Subject to the Applicable Requirements, the Committee shall have the following duties and responsibilities:

    A.  Corporate Governance

1.     To periodically discuss and review the Corporate Governance Guidelines of the Company and to recommend any desirable changes to the Board.

2.     To consider corporate governance issues that arise from time to time and to make recommendations to the Board with respect thereto.

3.     To make recommendations to the Board from time to time as to changes that the Committee believes to be desirable to the size of the Board or any committee thereof.

    B.  Identify and Recommend Individuals to Serve as Directors, Committee Members and Officers

1.   To identify individuals qualified to serve as directors consistent with criteria approved by the Board, and to recommend that the Board select the director nominees (including the class in which such nominee should serve) for election as directors at each annual meeting of stockholders (or at a special meeting of stockholders at which directors are to be elected).  In the case of a vacancy in the Board (including a vacancy created by an increase in the size of the Board), the Committee shall recommend to the Board an individual to fill such vacancy (including the class in which such nominee should serve) either through appointment by the Board or through election by stockholders. The Committee shall consider candidates recommended by the Company’s stockholders in accordance with the procedures set forth in the Company’s annual proxy statement.

2.    To identify individuals qualified to serve on committees of the Board and recommend to the Board the individuals to serve on such committee(s) and the capacities in which they should serve.

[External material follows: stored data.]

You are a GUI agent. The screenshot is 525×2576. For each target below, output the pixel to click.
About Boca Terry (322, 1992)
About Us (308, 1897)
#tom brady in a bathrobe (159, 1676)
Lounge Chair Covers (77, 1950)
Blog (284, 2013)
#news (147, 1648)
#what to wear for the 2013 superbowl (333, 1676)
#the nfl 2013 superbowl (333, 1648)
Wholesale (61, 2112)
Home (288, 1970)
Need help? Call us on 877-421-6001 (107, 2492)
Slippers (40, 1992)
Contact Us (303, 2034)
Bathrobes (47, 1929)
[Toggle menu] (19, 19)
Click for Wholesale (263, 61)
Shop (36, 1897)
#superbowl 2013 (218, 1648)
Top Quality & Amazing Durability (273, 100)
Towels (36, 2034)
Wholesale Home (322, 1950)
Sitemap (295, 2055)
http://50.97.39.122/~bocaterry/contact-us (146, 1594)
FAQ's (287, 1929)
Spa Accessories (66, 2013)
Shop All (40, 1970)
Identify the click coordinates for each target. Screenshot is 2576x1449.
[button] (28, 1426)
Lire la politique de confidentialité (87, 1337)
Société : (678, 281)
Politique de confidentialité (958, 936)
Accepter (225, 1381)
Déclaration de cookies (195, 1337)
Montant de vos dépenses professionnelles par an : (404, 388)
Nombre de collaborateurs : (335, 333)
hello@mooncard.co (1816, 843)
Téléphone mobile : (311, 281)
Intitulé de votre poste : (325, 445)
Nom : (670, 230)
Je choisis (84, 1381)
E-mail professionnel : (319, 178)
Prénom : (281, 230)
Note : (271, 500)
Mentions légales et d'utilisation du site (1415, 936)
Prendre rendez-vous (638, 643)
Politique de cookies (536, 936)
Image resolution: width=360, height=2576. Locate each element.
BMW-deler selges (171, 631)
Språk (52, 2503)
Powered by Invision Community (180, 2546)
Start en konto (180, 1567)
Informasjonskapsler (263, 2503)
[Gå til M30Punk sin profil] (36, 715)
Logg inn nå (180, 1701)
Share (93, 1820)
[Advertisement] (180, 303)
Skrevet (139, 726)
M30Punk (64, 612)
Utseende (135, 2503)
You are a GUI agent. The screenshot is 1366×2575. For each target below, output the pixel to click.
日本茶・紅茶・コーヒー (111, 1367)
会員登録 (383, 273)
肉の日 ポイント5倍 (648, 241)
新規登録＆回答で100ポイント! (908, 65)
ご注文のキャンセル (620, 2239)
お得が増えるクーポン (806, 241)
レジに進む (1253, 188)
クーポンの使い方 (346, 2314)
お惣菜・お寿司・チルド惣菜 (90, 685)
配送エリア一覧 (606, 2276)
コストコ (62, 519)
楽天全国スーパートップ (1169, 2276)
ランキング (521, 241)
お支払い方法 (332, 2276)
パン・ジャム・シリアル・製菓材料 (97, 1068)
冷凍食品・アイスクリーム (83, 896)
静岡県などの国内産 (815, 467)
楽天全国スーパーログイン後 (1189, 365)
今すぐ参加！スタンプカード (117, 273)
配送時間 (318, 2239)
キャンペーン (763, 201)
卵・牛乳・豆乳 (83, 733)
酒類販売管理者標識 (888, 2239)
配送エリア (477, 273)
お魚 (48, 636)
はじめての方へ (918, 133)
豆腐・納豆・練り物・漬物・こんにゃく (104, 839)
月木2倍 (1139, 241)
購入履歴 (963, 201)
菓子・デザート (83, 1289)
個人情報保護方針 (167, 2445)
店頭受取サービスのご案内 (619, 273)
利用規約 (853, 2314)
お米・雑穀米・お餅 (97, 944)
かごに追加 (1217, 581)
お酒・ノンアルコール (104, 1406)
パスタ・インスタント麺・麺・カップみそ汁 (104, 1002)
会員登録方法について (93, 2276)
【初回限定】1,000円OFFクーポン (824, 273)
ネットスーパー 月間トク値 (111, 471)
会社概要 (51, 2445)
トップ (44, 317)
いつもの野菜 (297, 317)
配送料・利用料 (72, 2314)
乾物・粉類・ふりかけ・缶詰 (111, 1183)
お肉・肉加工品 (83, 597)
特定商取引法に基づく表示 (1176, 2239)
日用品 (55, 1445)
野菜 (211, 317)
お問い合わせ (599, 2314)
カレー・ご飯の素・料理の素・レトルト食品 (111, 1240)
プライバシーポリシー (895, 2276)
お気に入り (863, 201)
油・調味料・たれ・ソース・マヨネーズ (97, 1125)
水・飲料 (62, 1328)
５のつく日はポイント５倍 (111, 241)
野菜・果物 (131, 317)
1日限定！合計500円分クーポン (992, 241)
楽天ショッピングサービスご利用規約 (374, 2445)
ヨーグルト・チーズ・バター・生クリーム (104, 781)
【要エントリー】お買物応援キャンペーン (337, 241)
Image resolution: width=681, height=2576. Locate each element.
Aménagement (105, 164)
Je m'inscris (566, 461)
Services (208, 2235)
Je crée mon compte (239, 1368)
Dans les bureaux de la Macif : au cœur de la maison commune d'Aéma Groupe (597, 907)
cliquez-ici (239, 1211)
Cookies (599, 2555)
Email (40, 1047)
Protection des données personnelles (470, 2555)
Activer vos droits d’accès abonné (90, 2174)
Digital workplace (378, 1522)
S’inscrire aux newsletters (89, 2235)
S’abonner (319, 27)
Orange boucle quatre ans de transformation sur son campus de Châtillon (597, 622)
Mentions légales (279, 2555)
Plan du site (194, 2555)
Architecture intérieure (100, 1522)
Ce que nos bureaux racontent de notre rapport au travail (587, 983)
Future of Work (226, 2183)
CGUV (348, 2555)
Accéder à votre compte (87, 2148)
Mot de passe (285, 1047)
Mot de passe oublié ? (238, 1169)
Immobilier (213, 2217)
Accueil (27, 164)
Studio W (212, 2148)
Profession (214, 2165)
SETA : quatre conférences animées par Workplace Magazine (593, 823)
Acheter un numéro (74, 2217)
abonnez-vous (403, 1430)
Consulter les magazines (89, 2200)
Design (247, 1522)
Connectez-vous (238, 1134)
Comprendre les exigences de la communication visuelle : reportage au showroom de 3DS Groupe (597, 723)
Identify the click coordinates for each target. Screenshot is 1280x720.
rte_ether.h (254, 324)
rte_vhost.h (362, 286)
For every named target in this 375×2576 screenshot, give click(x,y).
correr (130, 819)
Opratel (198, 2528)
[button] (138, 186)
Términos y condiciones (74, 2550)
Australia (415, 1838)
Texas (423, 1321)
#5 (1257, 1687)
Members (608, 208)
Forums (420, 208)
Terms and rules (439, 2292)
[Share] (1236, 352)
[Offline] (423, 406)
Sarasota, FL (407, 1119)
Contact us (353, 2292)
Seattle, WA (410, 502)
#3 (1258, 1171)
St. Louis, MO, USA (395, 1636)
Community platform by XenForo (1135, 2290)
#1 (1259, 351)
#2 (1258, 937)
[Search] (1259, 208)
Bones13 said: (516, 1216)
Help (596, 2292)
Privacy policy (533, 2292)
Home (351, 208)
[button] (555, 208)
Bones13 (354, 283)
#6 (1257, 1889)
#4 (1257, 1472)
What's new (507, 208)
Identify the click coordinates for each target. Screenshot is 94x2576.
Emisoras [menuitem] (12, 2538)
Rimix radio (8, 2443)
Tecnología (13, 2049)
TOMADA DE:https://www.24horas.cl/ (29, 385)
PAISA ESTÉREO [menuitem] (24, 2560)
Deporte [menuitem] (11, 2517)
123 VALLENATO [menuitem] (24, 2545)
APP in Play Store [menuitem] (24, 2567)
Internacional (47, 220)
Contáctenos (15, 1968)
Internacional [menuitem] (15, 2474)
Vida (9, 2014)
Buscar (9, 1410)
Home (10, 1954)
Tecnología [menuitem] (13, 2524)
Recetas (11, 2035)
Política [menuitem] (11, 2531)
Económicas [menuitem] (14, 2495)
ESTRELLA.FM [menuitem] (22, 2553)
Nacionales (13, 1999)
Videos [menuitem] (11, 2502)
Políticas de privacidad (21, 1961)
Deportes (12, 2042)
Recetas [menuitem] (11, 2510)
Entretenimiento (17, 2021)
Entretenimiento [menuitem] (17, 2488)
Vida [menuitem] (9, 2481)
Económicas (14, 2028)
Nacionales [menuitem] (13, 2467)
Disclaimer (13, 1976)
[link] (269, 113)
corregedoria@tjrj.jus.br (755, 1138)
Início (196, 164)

3.    To identify individuals qualified to serve as officers, and to recommend to the Board the individuals to serve as officers and the capacities in which they should serve.

    C.  Oversee the Evaluation of the Board, Management and the Committee.

1.    To oversee evaluations of the performance of the Board and management, with such evaluation to be conducted in the manner the Committee deems appropriate.

2.    To conduct, on an annual basis, a self-evaluation of the Committee’s performance.

3.    To evaluate, in light of the Applicable Requirements, the independence of the directors (including proposed nominee(s) for directors) and make recommendations to the Board regarding same.

    D.  Other Functions

1.    The Committee may perform such other activities, consistent with the Applicable Requirements, as the Committee or the Board considers appropriate.

 

V. Other Matters

A. Investigations and Studies; Outside Advisors

1.    The Committee may conduct or authorize investigations into or studies of matters within the scope of the Committee's duties and responsibilities, and may retain, at the Company's expense, such advisors as it deems necessary.

2.    The Committee shall have the sole authority to retain or terminate any search firm to be used to identify director candidates, including sole authority to approve the search firm's fees and other retention terms, such fees to be paid by the Company.